Technique: The needle is inserted into the foramen and advanced caudally with the needle parallel to the axis of the bone. In cats and brachycephalic dogs the canal may only be a few millimeters and inserting the needle into the canal may result in penetration of the eye. Always aspirate before injecting. There should be no resistance felt when injecting. Use a small volume, injected at low pressure to avoid neuropraxia.

Maxillary Nerve Block

This block anaesthetizes the infraorbital nerve as it enters the infraorbital canal. The block achieves anaesthesia of all of the maxillary teeth (including the last molar which is difficult to block with the intraorbital block), oral mucosa and buccal soft tissues and lip.

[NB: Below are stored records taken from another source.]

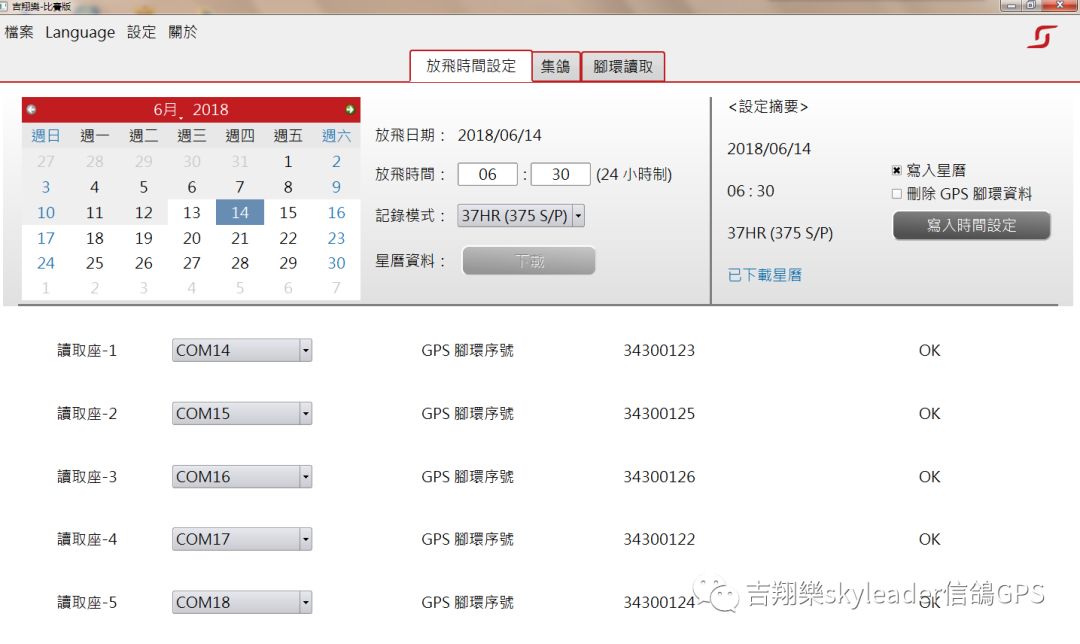Enable 刪除 GPS 腳環資料 checkbox
This screenshot has width=1080, height=644.
897,194
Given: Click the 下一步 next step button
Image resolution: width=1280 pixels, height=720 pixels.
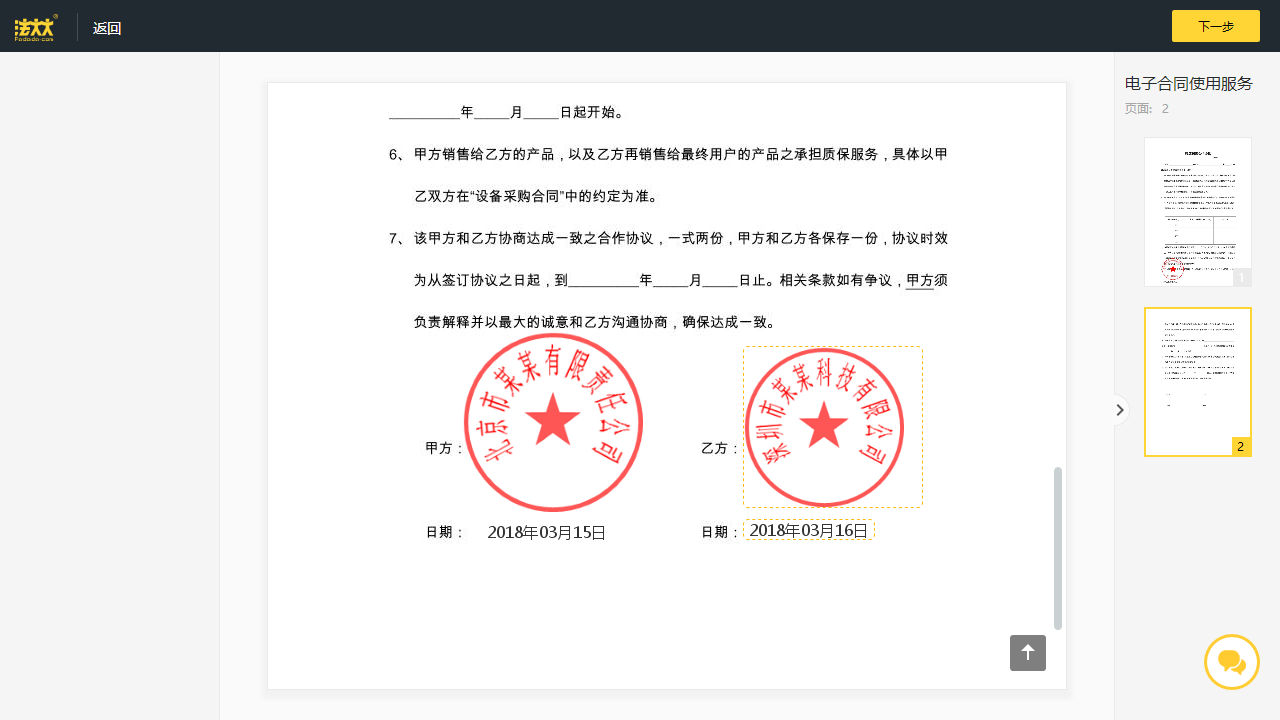Looking at the screenshot, I should pyautogui.click(x=1215, y=25).
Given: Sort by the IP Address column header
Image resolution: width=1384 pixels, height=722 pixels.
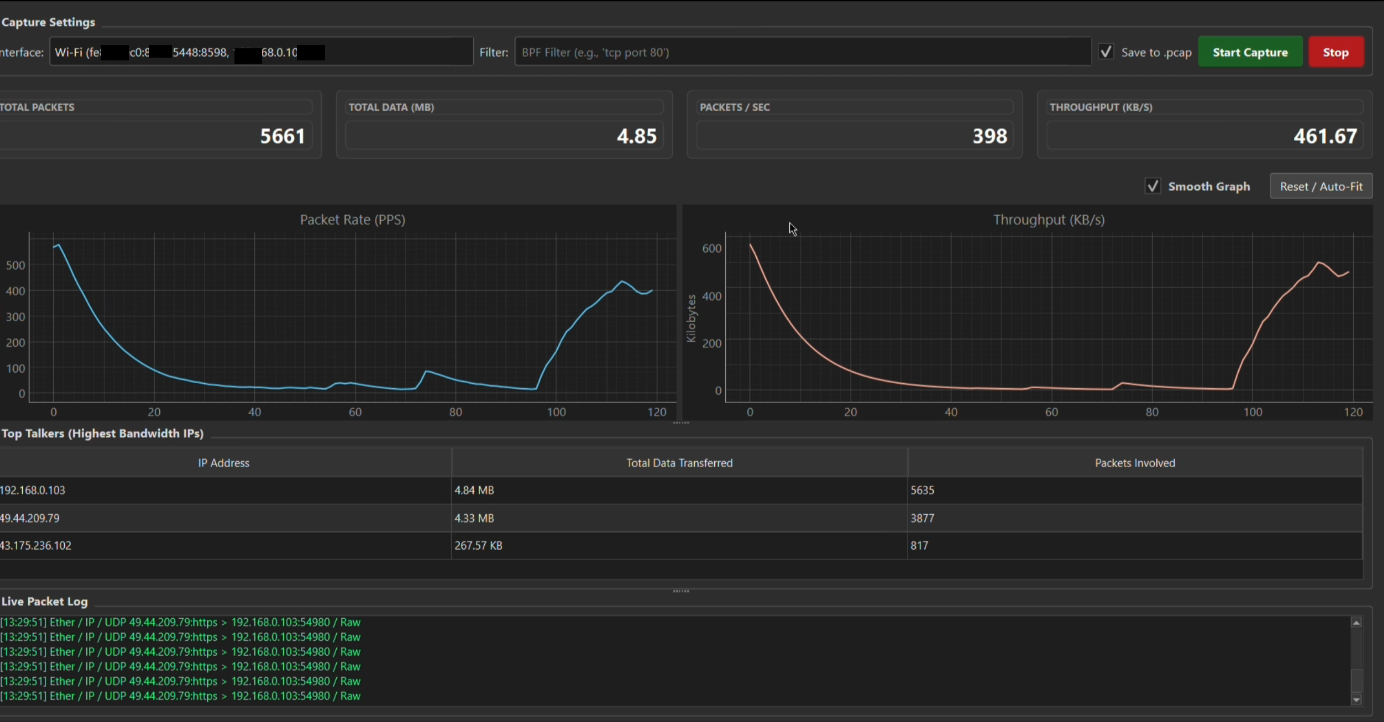Looking at the screenshot, I should pyautogui.click(x=224, y=463).
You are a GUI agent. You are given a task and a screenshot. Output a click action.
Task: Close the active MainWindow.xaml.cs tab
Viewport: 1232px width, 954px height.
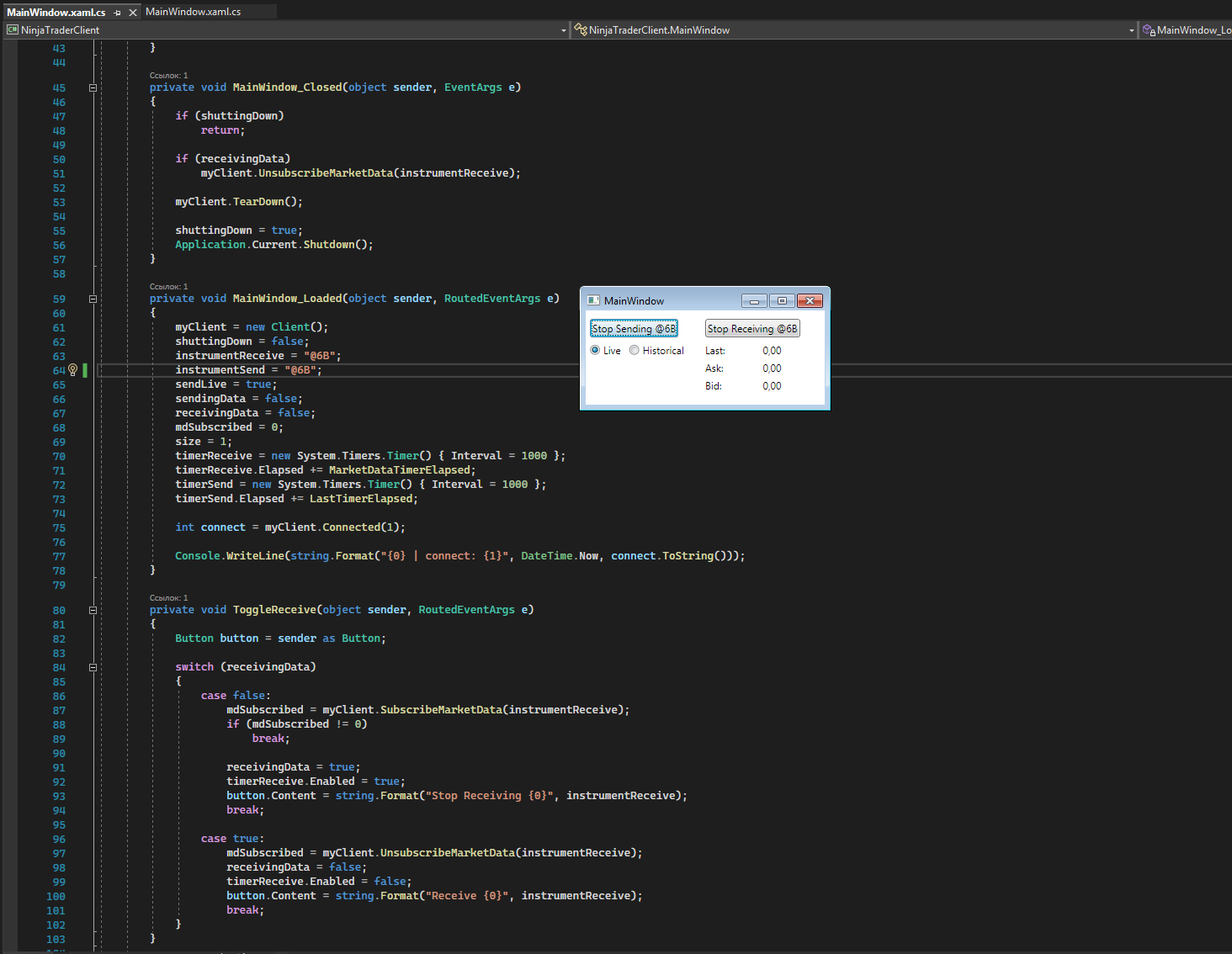pos(133,13)
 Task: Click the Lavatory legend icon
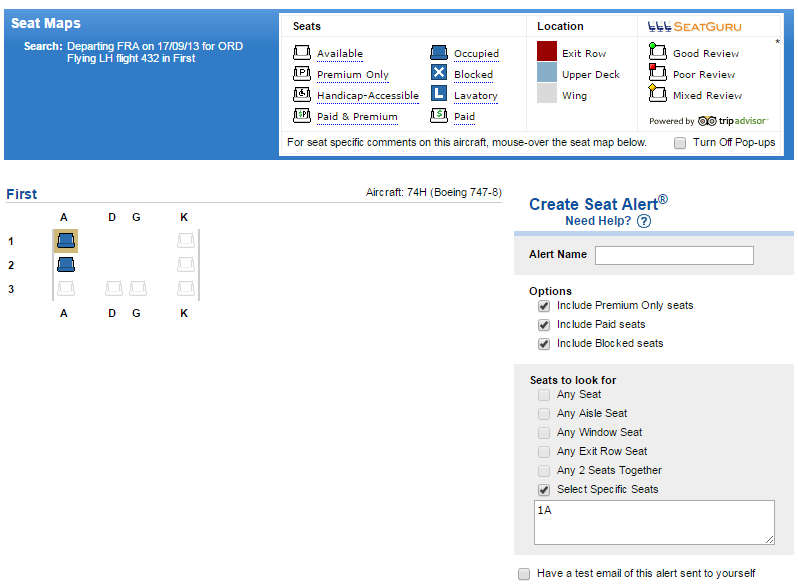[x=438, y=95]
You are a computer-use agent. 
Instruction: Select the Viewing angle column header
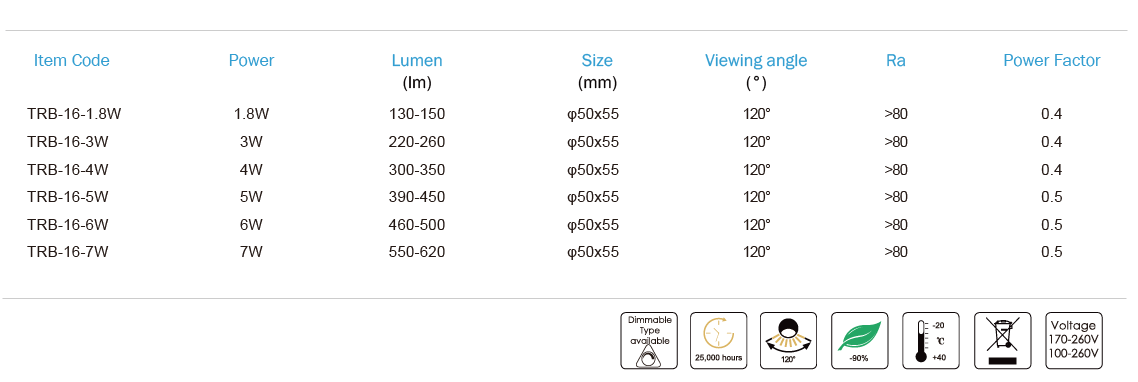[756, 60]
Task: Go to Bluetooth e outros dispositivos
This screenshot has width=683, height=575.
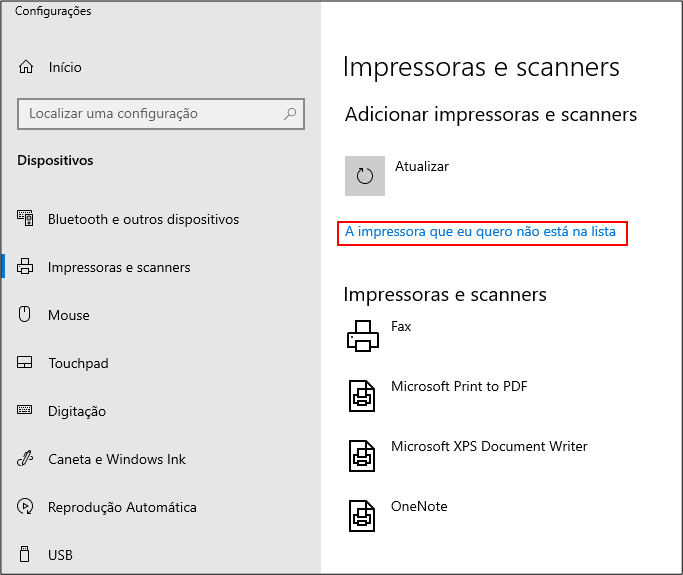Action: pyautogui.click(x=143, y=219)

Technique: The block can be performed either intra-orally or extra-orally. For the intra-oral approach the needle is inserted behind the last molar, slightly palatal to the tooth. It is advanced at a slight angle rostrally. The extra-oral approach is the preferred approach – the landmark is the cranio-ventral border of the zygomatic arch. Feel the position of the last molar to gauge where to deposit the anaesthetic agent. The needle should be advanced from this point, parallel to the plane of the hard palate.

Palatine Nerve Block

The nerve is blocked at the level of the palatine foramen. It is difficult to palpate the foramen but the position is midway between the palatal root of the upper carnassial and the midline of the palate.


In summary, a basic dental analgesic plan:

  • Include an opioid in the premedication.
  • Use local anesthetics prior to surgery and/or administer additional opioids intraoperatively.
  • Give opioids and/or NSAIDs postoperatively. Local anaesthesia (administered at the end of a procedure) will also provide postoperative analgesia.
  • Administer NSAIDs during recovery.